The subroutine stack
The CALL / RTN mechanism
The DSWGR / RTGR mechanism
The >0010 and >0012 routines
The first thing to consider is that there are different types of routines in GPL:
All three make use of the subprogram stack to save their return parameters, so let's first talk about this stack.
This stack has to be located in the scratch-pad RAM, between addresses >8300 and >83FF. Upon normal GPL execution, the stack starts at >8380 and grow upward to >839F.

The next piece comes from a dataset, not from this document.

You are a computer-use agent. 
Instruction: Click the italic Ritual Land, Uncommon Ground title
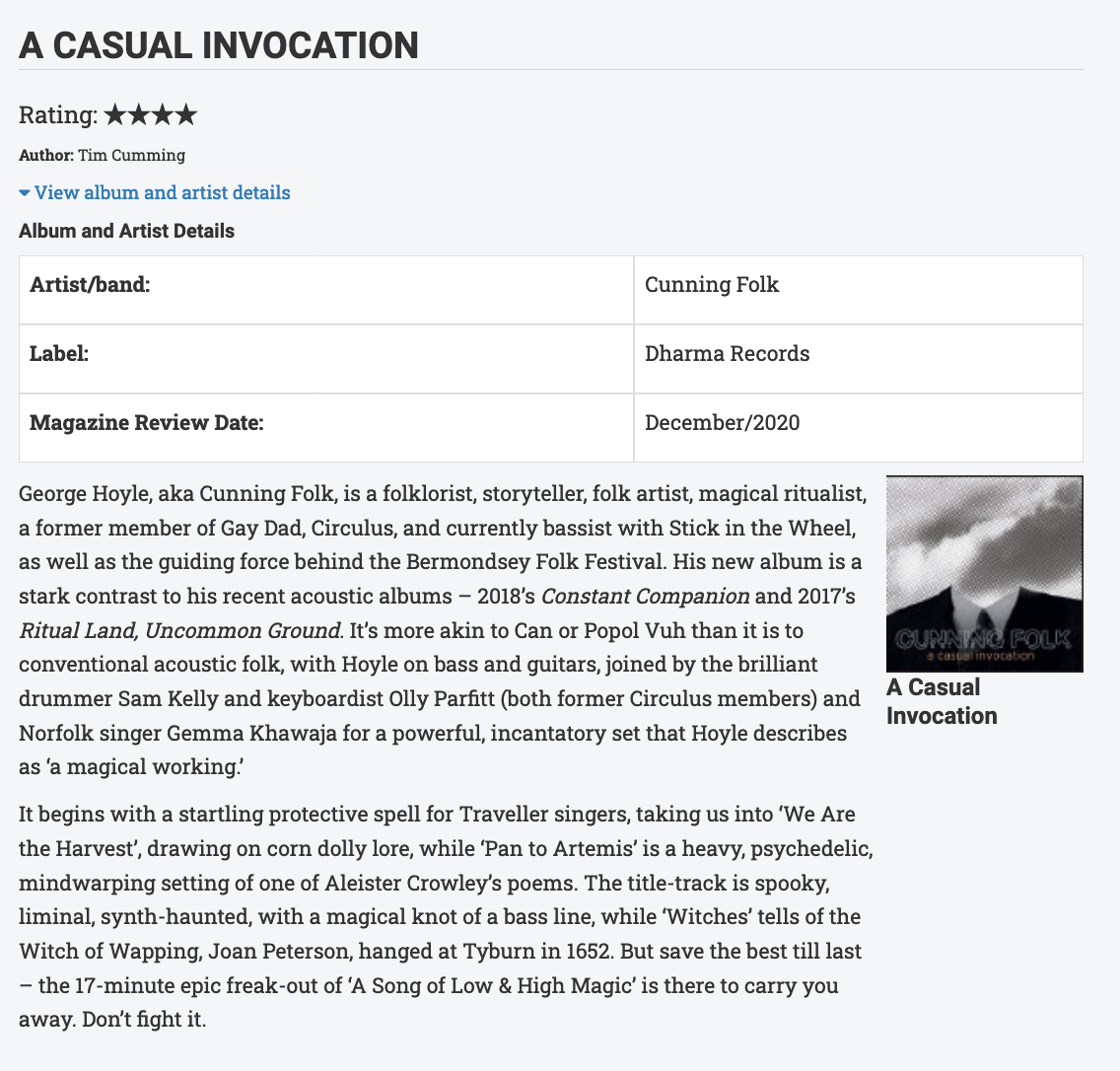coord(179,630)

A stack pointer is maintained in byte >8373. Since this pointer is only one byte, the most significant byte of the address is assumed to be >83, which is why the stack must be in the scratch-pad. The pointer points at the last entry saved on the stack. Entries are 2-byte in length and can be assumed to be word-aligned.
+---------+
>83FE : :
: (free) :
: :
+---------+
>8388 | |<-,
+---------+ |
| | |
+---------+ |
| | |
+---------+ |
| | |
+---------+ |
>8380 | | |
+---------+ |
|
+---------+ |
>8372 | xx | 88 |--'
+---------+
Calling instructions save parameters such as the return address on the stack, after incrementing the pointer. Return instructions fetch the proper return parameters from the stack, then decrement the pointer.
There is no safety mechanism to detect stack overflow (i.e. overwriting the 'data' stack that begins at >83A0), nor underflow (i.e. fetching meaningless bytes from under >8380).

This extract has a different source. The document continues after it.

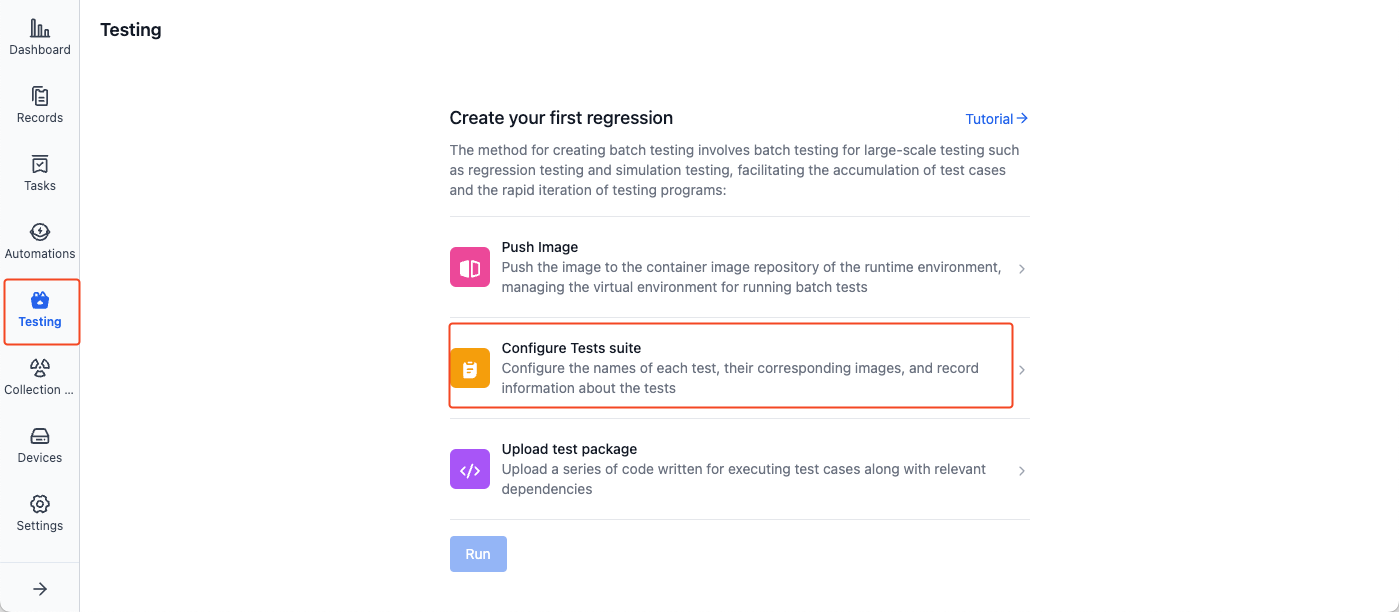Select the Push Image title text
This screenshot has height=612, width=1399.
point(540,247)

The GPL opcode CALL (opcode >06) gets the current address from the GROMs, saves it on the stack, then branches to the subroutine specified in the code flow:
CALL G@>8234 which is encoded as >06,>82,>34 |
Unfortunately, no provision is made to pass the address as a variable. To do so you would have to resort to complicated tricks like: 1) save the return address on the stack, 2) save the desired address on the stack, and 3) perform a dummy RTN.
The called routine can return with either RTN (opcode >00) or RTNC (opcode >01). The difference being that RTN clears the Cnd bit (the GPL equivalent of the Eq bit) in the GPL status byte, whereas RTNC leaves it intact. This gives the caller a chance to test the result of a subroutine:
CALL G@>62A5 |
NB If the called subroutine (>62A5) returned with RTN, the BR will always be taken.
Note that no mechanism is provided to return with the Cnd bit always set. But you can easily do it with:
CEQ @>8300,@>8300 compare a byte to itself |
Since a byte is always equal to itself, the Cnd bit will be set. We're just wasting memory for the 3 bytes required to encode the CEQ instruction...
If you have a cartridge like Editor/Assembler or Mini-Memory, you have a very simple way of calling GPL routines: the GPLLNK subprogram. Its syntax is very simple:
BLWP @GPLLNK |
The subroutine returns after the DATA statement, the Cnd bit will unfortunately be lost in the process and cannot be recovered, even from >837C directly.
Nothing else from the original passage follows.